[Pixel coordinate grounding data]
● ● ● ● ● ● ●

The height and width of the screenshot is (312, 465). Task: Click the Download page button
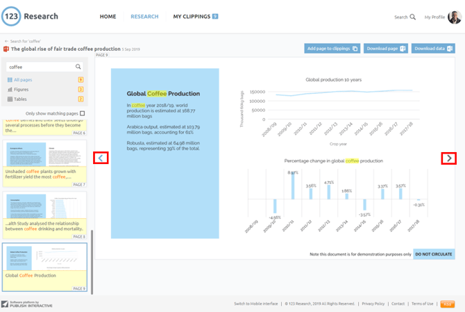click(385, 49)
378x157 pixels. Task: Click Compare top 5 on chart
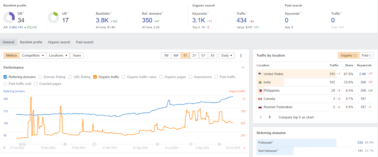[x=296, y=117]
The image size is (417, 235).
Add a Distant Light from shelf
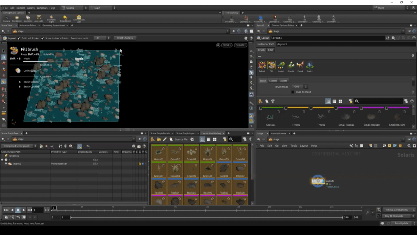tap(65, 18)
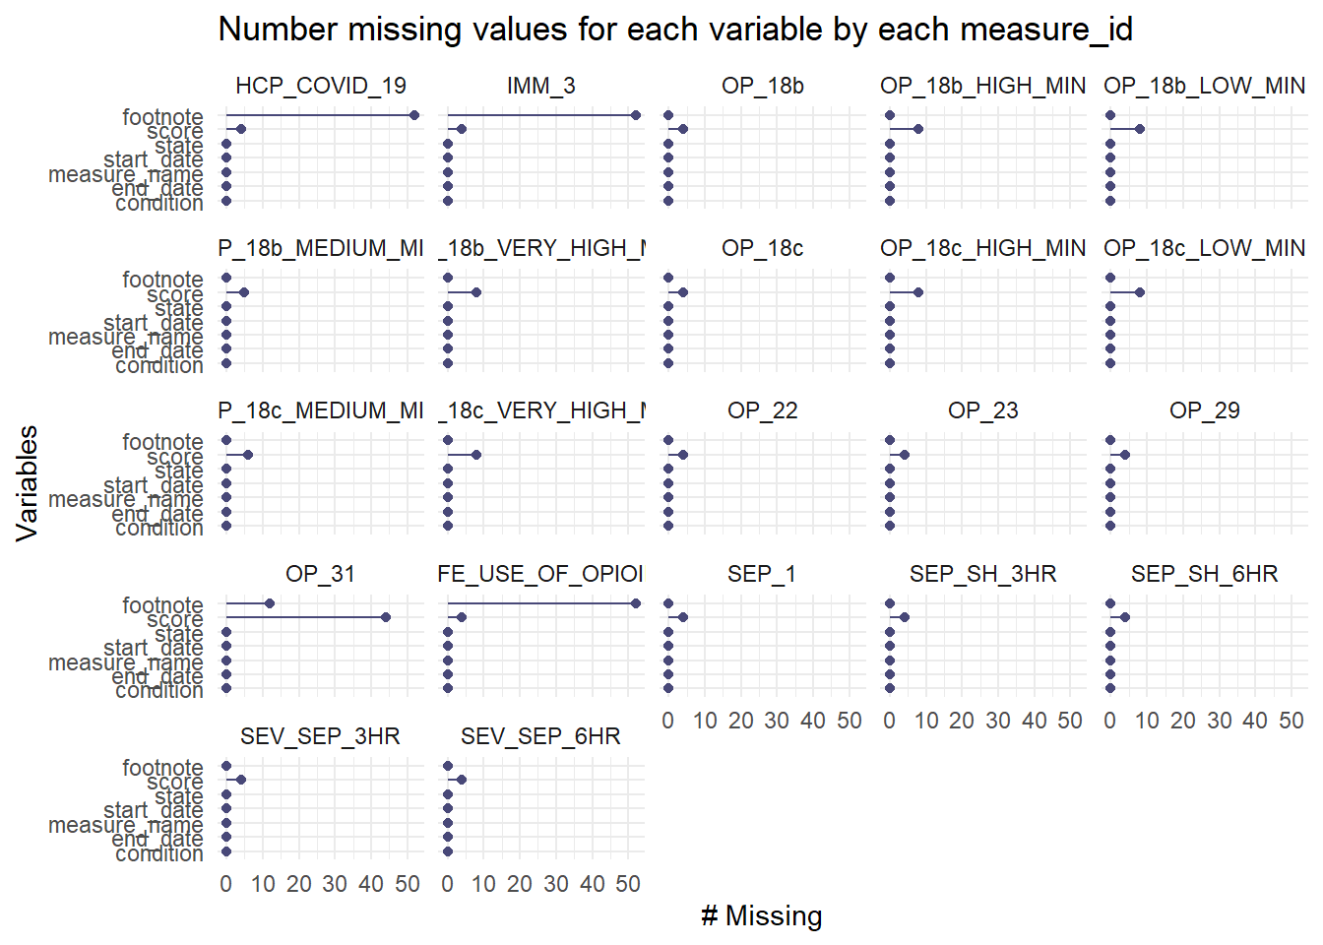
Task: Click the score point in OP_29 panel
Action: 1125,455
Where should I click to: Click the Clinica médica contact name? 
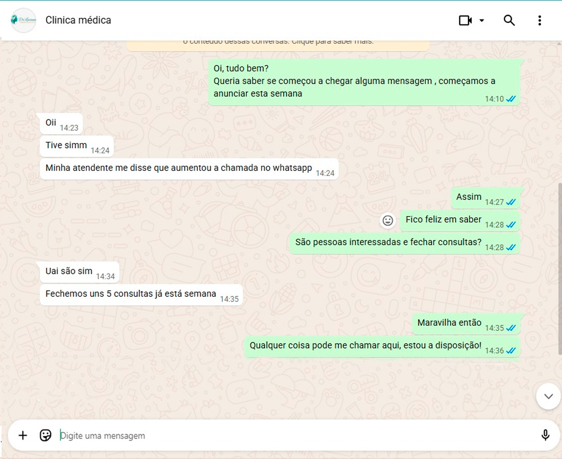point(78,20)
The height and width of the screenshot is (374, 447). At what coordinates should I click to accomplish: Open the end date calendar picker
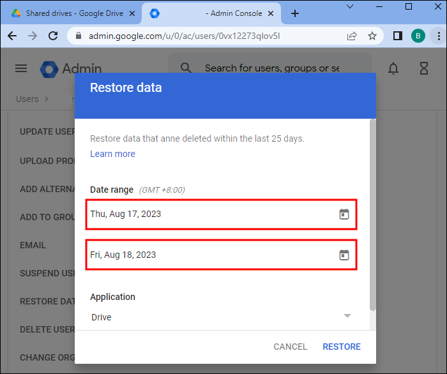pyautogui.click(x=344, y=255)
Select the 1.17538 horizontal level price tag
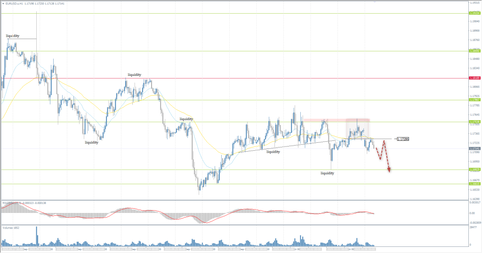482x253 pixels. (x=474, y=122)
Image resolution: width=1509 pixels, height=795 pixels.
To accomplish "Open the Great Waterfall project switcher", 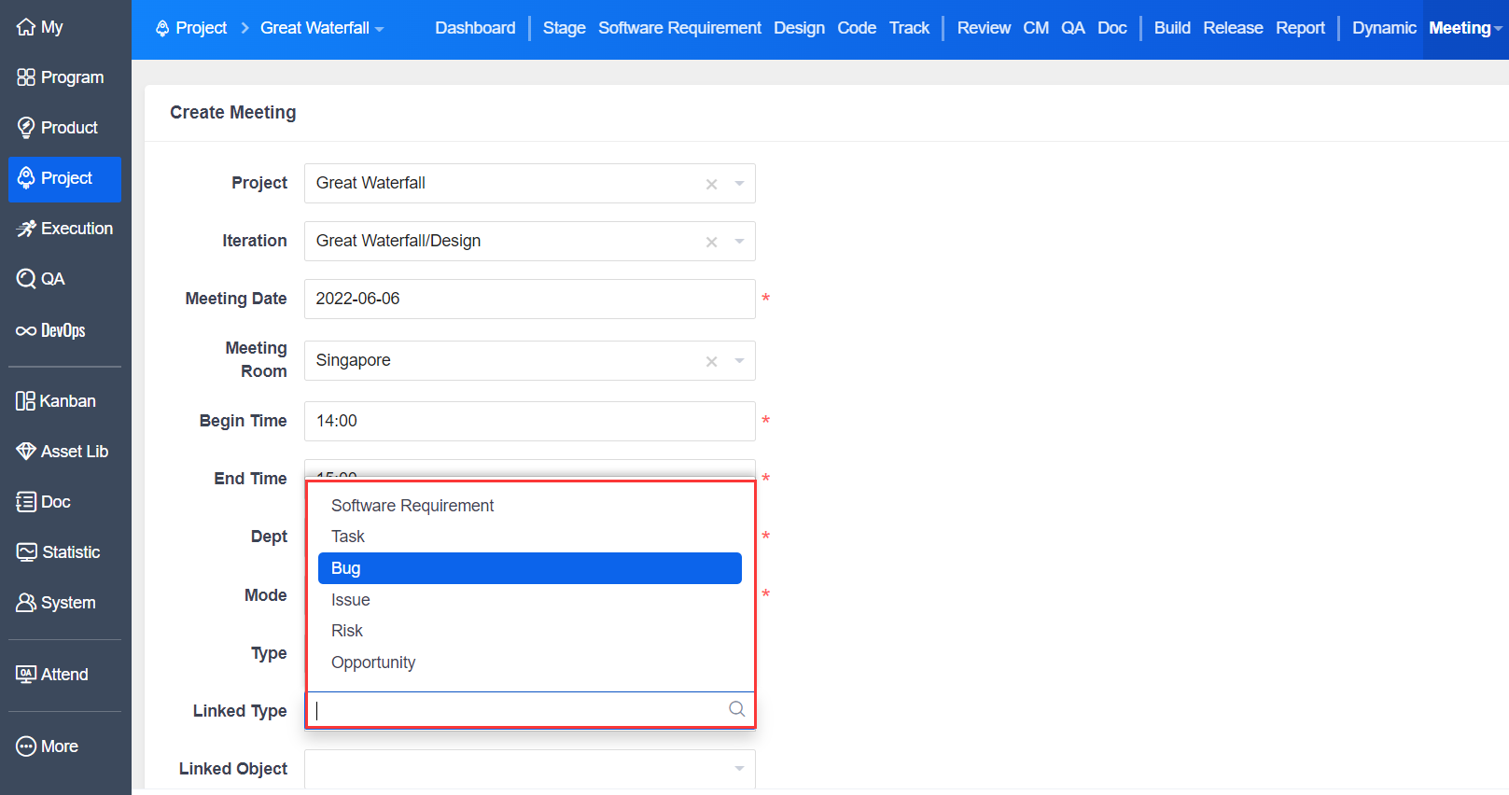I will click(x=322, y=28).
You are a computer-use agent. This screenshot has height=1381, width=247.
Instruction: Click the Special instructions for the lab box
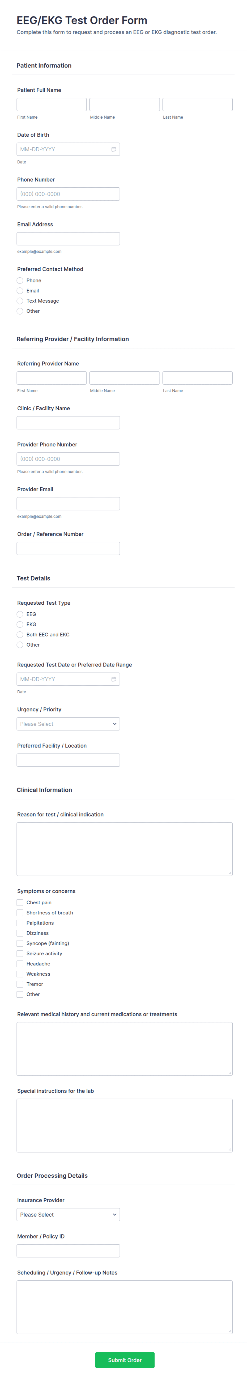(x=125, y=1126)
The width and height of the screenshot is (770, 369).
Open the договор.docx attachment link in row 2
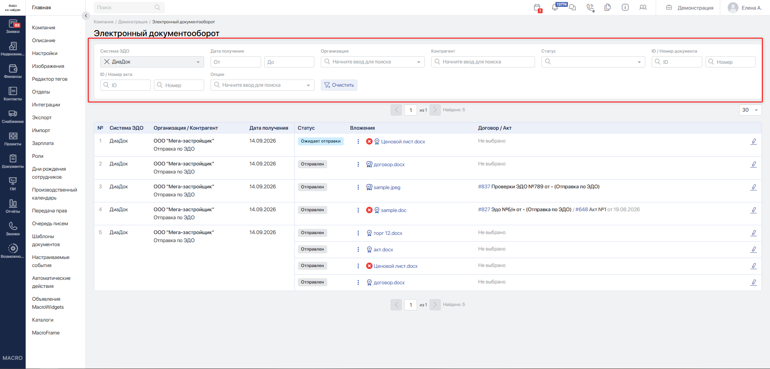389,165
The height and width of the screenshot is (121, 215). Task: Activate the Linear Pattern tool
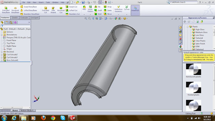(x=90, y=9)
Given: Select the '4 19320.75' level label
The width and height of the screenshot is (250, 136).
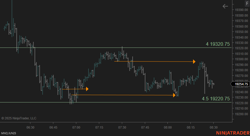Looking at the screenshot, I should [x=218, y=44].
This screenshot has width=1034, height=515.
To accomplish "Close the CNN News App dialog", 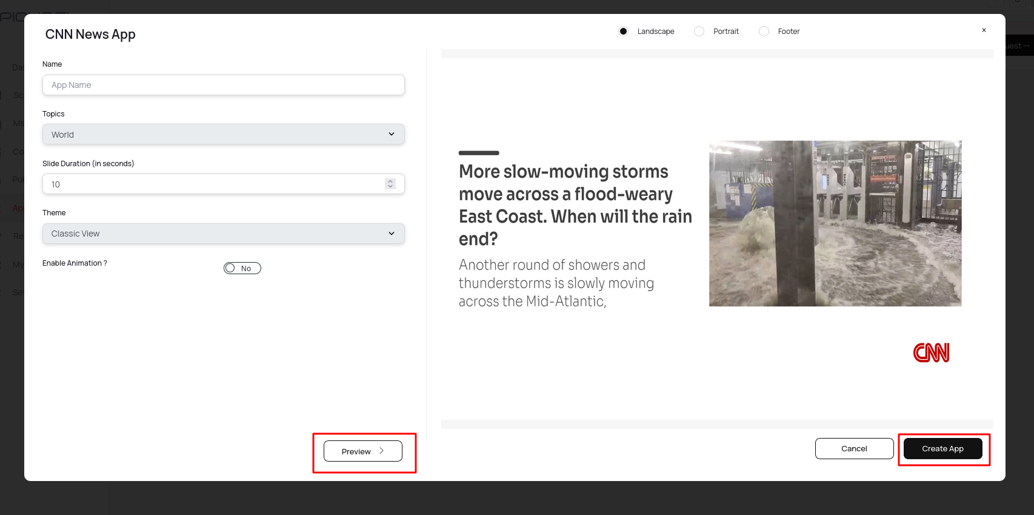I will pos(984,30).
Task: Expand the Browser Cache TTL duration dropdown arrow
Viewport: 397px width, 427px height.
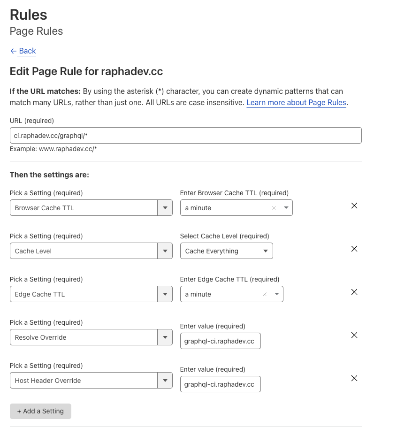Action: (286, 208)
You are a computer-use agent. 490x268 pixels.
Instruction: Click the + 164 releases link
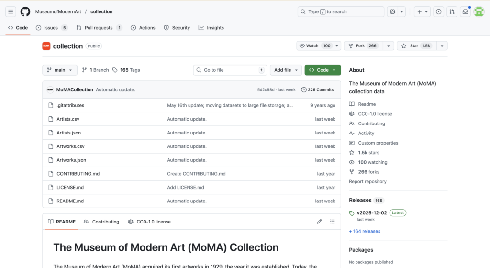[x=365, y=231]
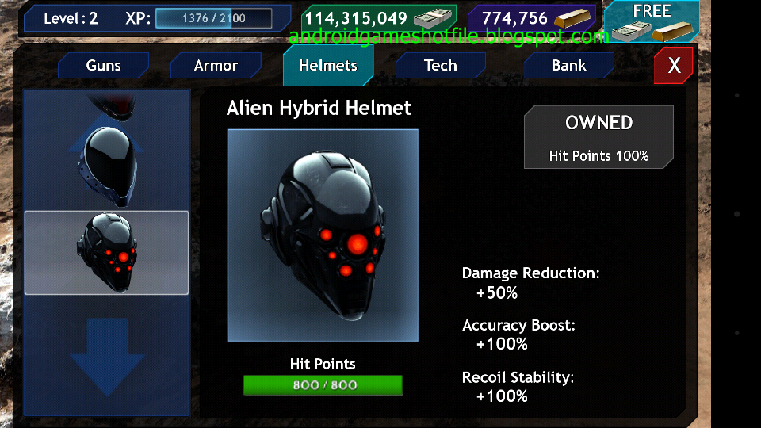Go to the Bank tab
Screen dimensions: 761x428
(569, 66)
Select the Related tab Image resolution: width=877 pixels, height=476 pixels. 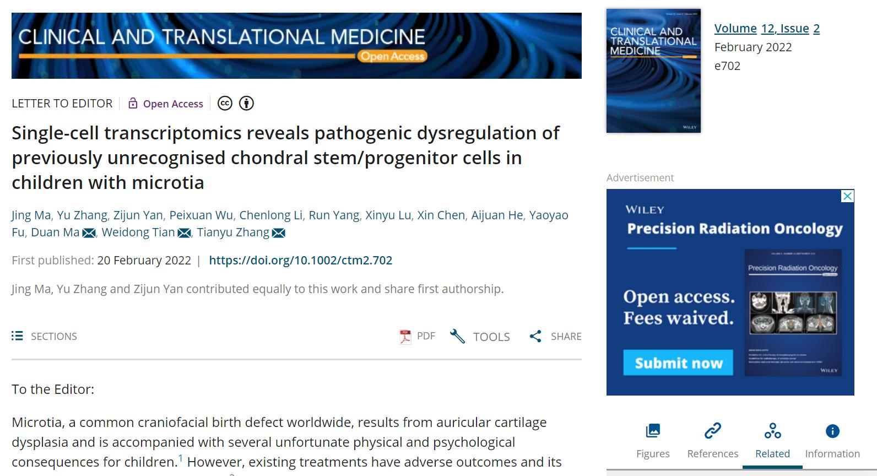point(772,441)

● ● ● ● ● ● ●

▶ _Problem requirements_: Each line between the one holding "Add a Distant Light from shelf" and the one holding "Image resolution: width=1509", inclusive, should be copied exactly as it appears above, and pictures should be omitted.

▶ _Answer to the problem_:
Add a Distant Light from shelf
tap(65, 18)
Task: Click the score point in OP_29 panel
Action: 1125,455
Where should I click to: Click the Clinica médica contact name? 
point(78,20)
The height and width of the screenshot is (374, 447). At what coordinates should I click to accomplish: Open the end date calendar picker
pyautogui.click(x=344, y=255)
Select the 1.17538 horizontal level price tag
482x253 pixels. (x=474, y=122)
Image resolution: width=1509 pixels, height=795 pixels.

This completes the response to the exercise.